(EXERCISE) Your output should be the line that contains "Where should I" and all lines after it in the records, retyped exactly through the last one.
>>>
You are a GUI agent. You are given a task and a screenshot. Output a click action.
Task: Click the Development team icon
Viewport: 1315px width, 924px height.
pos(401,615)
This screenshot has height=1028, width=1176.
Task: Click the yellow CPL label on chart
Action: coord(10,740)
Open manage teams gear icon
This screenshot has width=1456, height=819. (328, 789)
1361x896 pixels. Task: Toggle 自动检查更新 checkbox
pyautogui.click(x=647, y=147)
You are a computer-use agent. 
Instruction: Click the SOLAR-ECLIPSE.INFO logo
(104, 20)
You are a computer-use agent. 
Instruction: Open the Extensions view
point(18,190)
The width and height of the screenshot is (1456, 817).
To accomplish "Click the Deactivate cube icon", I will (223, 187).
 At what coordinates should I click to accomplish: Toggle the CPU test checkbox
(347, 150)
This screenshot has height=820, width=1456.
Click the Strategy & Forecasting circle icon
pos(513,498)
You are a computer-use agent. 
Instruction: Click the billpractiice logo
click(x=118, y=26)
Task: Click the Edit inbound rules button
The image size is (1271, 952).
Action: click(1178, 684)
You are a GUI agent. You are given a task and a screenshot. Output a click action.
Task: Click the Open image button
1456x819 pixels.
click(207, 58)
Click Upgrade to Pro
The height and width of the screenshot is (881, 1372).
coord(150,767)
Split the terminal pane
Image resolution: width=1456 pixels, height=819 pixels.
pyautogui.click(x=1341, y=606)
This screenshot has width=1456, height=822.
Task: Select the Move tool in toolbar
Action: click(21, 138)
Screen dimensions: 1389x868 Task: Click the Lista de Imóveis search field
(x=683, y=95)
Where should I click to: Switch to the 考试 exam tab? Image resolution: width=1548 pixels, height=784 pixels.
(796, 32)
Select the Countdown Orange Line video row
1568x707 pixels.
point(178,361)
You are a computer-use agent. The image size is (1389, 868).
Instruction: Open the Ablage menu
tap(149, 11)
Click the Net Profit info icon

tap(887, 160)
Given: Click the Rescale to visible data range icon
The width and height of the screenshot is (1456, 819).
<<<
(REPLY)
Where should I click to: Switch to the 考试 exam tab? Image resolution: width=1548 pixels, height=784 pixels.
(796, 32)
Select the Countdown Orange Line video row
1568x707 pixels.
point(178,361)
You are a computer-use agent. The image size is (1389, 868).
Instruction: Open the Ablage menu
tap(149, 11)
Click the Net Profit info icon

tap(887, 160)
Given: Click the Rescale to visible data range icon
The width and height of the screenshot is (1456, 819).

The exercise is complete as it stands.